L.A. Archbishop José Gomez Keynotes Symposium on Intercultural Competency, Ministry, and Catholic Education


Building-Bridges-WebOn Saturday, January 24, the LMU School of Education, LMU Center for Catholic Education and Catholic Extension partnered to present “Building Bridges through Intercultural Competency: A Symposium on the Future of Education and Ministry in the Church.” In front of more than 140 educational experts and religious leaders, the event featured a keynote address by Archbishop José Gomez – the first Hispanic to serve as Archbishop of Los Angeles and the highest-ranking Hispanic bishop in the United States – as well as discussions on issues of diversity and intercultural competency, which is the practice of communicating effectively and appropriately with people of other cultures.

Following an introduction from LMU School of Education Dean Shane P. Martin, Archbishop Gomez discussed diversity in the Los Angeles Catholic community as well as the Church as a whole. In addition, the Archbishop stressed the need to understand and accept the traditions of all backgrounds while also learning from them in order for Catholicism to develop a “culture of encounter.”

In response to the Archbishop’s remarks, the symposium offered a pair of panel discussions on related topics. The first, titled, “Building Intercultural Competency and Diversity in the Church,” focused on the importance of cultural diversity with regards to the future of Catholic education and ministry. Panelists included Yolanda Brown, D.Min, parish life director of Blessed Sacrament Parish Community; Fr. Allan Figueroa Deck, S.J., Charles S. Casassa Chair of Catholic Social Values at Loyola Marymount University; Cecile L. Motus, former assistant director, Secretariat of Cultural Diversity in the Church, U.S. Conference of Catholic Bishops; Most Rev. Joseph J. Tyson, Bishop of Yakima, WA and Patricia Vesely, superintendent of schools of the Diocese of San Bernardino.

The second panel, titled, “Women Religious Building Bridges Between Culture,” featured religious sisters sharing their stories, with particular emphasis on the role that they play in reaching out to and embracing community members from different cultural backgrounds. Panelists included Sr.
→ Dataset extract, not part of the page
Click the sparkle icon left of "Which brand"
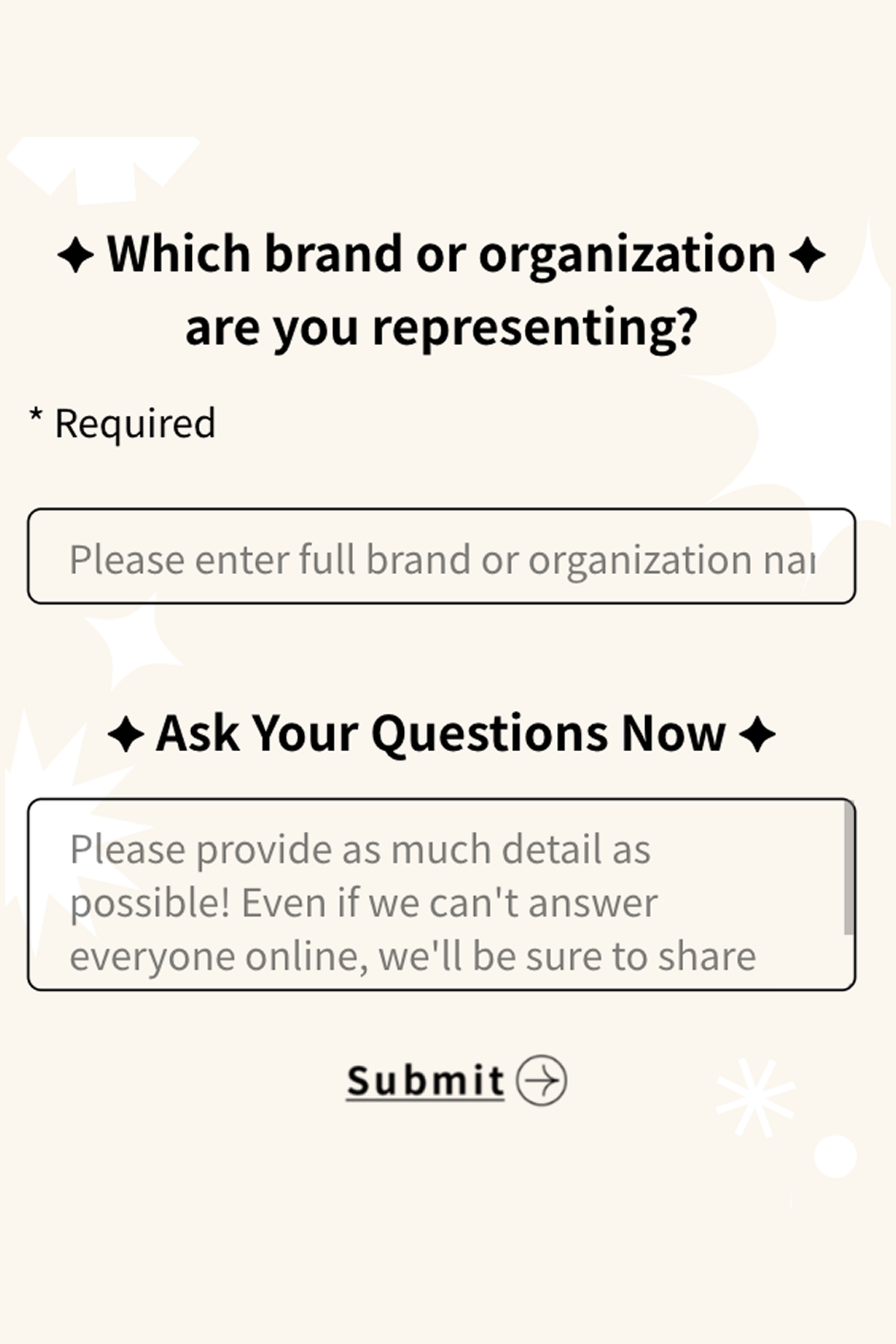Image resolution: width=896 pixels, height=1344 pixels. click(x=75, y=255)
Claudette Des Forges, C.S.J., facilitator for faith formation & mission integration, LMU Center for Catholic Education; Sr. Emily Jocson, I.C.M., U.S. District Superior of the I.C.M. Missionary Sisters and executive director of Proyecto Desarrollo Humano; Sr. Rosemarie Nassif, S.S.N.D., Ph.D., director, Catholic Sisters Initiative, Conrad N. Hilton Foundation; Sr. Fatima Santiago, I.C.M., founding staff member of Proyecto Desarrollo Humano; and Sr. Mary Angela Shaughnessy, S.C.N., J.D., Ph.D., distinguished fellow, LMU Center for Catholic Education and dean of the Graduate School & legal counsel, St. Catharine College.

The symposium was a partnership between the SOE, CCE and Catholic Extension, a papal society that has been supporting Catholics on the margins in America since 1905 and contributing to the growth of the Catholic faith by investing in people, infrastructure and ministries. Since its founding, Catholic Extension has distributed more than $1.2 billion in today’s dollars to dioceses that cannot support themselves.